Tourists often seek handicrafts as a reflection of genuineness of the culture they are visiting. These products are more than souvenirs; they are complex reflections of multiple cultures, a microcosm of the hybridity, identity and economic exchange systems of the societies in which they are produced, marketed and consumed.
During the 1960s and 70s, indigenous women weavers from San Juan La Laguna, Sololá (Guatemalan central highlands) began crossing Lake Atitlán to the tourist community of Panajachel, becoming marketers for the community’s surplus production. This integration into the international tourism market has generated tremendous social, economic, cultural, and aesthetic changes. As regional tourism and foreign demand for indigenous handmade goods grew, division of labor increased and the production teams of mothers, daughters, and grandmothers expanded to incorporate religious and fictive kin relations. Within a generation, a full-scale cottage industry emerged with differentiations between marketers and weavers, marked by language skills, access to primary capital, family membership, age, and the ability and willingness to travel. By the late 1980s, weaving for international consumers was commonplace, with more than half of all indigenous women living in Guatemala’s western highlands producing textiles for tourist or export markets.
Tourists and exporters influence the goods produced through what they buy and order. However, many stylistic creations are not the work solely of foreign designers, but the result of inter-cultural cycles of innovation and adaptation. These feedback systems have produced many hybrid forms, such as the huipil Juaneras (women from San Juan) created specifically for foreigners. Unlike the earlier huipiles (embroidered blouses) that identified the wearer’s home community (as well as their age, gender and economic status), this hybrid “no pertenece a ningún pueblo” (doesn’t belong to any town/people). An integration of stylistic elements from different towns (hand-woven lienzos copied from Zunil; embroidery modeled after the cofradía sobrehuipiles from Sololá), these pieces try to appeal to foreigners’ cultural beliefs, aesthetic preferences, and wallets. “All natural” 100% cotton fibers and dyes replace the synthetic colorfast yarn used by contemporary indigenous peoples. Muted earth tones and pastels replace the region’s bright reds. Simpler patterns and looser weaves requiring less time and materials lower costs. One local account has it that the huipil was created when a merchant “Juanera” who traveled throughout the country during the 1950s and 60s purchasing antigüedades for foreign exporters, presented her design to her foreign patrona. The patrona liked it, made modifications, and began exporting. It was copied by distributors in Panajachel and Antigua until the late 1980s when the market became saturated and prices began to drop.

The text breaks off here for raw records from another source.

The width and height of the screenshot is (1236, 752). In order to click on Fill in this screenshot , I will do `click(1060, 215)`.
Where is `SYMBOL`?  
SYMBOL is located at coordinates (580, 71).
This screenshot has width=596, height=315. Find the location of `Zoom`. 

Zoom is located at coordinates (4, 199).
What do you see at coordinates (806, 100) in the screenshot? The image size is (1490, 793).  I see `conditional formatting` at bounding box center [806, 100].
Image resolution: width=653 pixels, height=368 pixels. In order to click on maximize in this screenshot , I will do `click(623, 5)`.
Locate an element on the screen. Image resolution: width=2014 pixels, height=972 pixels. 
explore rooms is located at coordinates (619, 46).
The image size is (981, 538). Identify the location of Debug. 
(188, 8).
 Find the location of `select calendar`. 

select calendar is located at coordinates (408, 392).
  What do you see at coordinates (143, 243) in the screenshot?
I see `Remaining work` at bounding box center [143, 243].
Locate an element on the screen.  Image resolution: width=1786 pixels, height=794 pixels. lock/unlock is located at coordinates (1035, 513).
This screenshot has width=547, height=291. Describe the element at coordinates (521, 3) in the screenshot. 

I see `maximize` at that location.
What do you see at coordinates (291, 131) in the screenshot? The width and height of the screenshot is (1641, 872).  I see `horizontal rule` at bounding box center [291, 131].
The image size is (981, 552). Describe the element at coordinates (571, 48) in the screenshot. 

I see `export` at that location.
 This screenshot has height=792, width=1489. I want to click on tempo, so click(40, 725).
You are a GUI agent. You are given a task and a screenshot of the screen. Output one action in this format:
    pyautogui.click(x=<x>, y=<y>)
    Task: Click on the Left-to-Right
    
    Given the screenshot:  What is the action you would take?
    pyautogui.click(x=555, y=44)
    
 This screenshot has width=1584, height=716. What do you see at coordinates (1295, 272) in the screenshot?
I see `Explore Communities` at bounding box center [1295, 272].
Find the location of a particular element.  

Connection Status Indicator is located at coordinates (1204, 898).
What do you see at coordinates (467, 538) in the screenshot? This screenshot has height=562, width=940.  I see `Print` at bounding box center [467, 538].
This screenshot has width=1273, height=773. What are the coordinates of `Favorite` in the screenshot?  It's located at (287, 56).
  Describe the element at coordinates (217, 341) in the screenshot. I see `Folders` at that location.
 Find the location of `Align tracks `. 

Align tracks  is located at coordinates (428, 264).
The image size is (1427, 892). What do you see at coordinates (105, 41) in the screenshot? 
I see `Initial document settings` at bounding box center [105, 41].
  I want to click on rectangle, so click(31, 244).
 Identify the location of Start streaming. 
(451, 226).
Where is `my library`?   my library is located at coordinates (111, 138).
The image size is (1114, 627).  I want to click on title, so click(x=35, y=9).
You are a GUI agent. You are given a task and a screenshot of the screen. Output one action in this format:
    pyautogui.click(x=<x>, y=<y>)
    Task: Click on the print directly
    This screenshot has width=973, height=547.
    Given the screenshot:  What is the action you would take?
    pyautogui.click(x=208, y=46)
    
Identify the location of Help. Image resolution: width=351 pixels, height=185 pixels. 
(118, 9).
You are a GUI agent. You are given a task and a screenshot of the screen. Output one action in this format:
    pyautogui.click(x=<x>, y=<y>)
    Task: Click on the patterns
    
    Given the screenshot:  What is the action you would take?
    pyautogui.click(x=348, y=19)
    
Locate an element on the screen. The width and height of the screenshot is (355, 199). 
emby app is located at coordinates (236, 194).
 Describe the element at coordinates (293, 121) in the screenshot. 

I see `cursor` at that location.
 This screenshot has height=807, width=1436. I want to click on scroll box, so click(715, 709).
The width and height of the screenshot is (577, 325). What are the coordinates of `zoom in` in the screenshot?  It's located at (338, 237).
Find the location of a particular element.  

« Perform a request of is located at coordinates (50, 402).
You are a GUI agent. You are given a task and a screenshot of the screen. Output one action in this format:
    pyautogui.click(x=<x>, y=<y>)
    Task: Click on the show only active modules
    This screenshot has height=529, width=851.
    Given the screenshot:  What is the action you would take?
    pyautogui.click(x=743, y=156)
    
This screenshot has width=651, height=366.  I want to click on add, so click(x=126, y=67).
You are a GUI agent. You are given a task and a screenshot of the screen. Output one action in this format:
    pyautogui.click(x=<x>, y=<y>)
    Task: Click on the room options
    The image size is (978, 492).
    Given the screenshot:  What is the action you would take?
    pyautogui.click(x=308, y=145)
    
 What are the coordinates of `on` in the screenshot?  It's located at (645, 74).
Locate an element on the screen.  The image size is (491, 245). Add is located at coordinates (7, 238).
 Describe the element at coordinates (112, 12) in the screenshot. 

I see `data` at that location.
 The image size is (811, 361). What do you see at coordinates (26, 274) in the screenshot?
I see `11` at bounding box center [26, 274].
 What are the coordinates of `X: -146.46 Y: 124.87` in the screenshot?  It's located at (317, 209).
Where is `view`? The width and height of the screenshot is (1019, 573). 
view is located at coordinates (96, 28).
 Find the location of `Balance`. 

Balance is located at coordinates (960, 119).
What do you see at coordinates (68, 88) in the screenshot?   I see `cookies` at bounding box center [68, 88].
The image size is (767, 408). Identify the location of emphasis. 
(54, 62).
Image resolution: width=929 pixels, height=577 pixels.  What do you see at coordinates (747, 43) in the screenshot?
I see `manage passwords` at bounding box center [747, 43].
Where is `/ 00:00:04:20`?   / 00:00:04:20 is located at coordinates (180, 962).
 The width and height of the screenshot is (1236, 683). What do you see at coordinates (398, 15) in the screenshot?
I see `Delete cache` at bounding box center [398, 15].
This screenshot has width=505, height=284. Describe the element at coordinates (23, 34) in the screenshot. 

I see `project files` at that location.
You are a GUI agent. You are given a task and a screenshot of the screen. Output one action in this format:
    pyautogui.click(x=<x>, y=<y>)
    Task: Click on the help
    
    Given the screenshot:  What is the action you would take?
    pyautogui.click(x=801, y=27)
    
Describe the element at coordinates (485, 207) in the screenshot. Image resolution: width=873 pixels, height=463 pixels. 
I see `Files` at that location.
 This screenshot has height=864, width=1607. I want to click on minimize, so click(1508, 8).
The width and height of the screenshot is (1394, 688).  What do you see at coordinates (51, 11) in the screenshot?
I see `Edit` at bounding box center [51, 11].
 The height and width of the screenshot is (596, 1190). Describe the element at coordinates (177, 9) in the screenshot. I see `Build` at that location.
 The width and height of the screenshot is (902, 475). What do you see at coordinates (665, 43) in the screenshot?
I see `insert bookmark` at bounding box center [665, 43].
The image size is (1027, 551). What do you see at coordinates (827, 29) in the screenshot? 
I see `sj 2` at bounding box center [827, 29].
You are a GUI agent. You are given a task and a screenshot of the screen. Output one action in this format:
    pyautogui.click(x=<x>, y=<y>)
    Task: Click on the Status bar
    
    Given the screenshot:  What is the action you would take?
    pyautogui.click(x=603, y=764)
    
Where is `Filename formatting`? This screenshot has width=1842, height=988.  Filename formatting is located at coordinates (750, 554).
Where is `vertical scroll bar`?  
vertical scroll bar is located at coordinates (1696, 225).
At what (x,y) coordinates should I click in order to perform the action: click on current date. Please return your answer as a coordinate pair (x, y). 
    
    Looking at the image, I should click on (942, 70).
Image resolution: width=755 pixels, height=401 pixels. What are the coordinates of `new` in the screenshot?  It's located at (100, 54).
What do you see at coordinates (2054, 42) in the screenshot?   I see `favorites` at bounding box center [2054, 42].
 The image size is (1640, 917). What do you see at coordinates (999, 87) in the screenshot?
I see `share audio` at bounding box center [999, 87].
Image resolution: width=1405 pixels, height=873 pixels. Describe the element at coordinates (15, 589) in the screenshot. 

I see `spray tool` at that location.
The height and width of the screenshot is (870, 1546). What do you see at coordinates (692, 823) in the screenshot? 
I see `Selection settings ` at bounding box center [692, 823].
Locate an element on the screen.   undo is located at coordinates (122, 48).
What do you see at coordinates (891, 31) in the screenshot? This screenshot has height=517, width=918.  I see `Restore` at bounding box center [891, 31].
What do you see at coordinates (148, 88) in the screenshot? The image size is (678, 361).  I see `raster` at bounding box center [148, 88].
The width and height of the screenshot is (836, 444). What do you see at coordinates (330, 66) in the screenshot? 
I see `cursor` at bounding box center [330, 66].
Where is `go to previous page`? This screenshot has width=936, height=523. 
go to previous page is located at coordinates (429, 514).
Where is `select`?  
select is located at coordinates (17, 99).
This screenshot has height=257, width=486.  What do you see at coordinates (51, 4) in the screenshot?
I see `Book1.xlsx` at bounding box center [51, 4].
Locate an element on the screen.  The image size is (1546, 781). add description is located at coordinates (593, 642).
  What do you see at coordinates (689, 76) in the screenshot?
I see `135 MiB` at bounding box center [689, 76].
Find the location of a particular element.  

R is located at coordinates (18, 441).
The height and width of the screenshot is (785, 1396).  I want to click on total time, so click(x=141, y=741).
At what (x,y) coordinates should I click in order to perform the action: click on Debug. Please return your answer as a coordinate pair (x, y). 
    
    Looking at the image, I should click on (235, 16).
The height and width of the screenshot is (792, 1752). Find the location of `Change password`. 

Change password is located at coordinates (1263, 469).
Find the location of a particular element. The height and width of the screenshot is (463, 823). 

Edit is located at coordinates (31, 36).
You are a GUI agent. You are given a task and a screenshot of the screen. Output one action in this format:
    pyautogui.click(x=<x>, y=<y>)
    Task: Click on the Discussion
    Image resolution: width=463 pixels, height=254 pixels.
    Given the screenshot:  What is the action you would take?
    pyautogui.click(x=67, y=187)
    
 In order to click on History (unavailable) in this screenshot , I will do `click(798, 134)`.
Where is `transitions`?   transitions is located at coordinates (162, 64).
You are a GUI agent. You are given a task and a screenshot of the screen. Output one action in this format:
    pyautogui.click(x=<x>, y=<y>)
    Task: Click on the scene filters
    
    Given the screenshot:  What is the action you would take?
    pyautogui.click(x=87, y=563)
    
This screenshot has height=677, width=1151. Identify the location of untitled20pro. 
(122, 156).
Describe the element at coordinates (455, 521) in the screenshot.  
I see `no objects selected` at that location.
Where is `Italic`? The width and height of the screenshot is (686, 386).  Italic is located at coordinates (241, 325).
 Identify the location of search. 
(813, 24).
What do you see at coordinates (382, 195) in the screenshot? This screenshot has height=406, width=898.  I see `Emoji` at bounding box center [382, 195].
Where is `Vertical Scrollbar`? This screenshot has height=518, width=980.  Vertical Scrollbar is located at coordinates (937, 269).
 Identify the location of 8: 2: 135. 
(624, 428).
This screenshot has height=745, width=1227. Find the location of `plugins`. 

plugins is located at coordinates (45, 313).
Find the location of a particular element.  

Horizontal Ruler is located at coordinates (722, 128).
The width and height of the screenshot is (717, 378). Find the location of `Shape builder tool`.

As international market tastes turned towards more “authentic” goods in the early 1990s and tourists made increasing offers to buy the huipils displayed not on the rack but on the marketers’ backs, Juaneras decided to begin selling their own huipils. At first they sold the few older pieces they still owned, then those made for special occasions but rarely worn. By 1991, rows of red San Juan huipils lined the racks of the roadside marketing stalls in Panajachel and young Juanera donned the cheaper surplus/seconds hybrids their mothers had woven for tourists and exporters, but were unable to sell.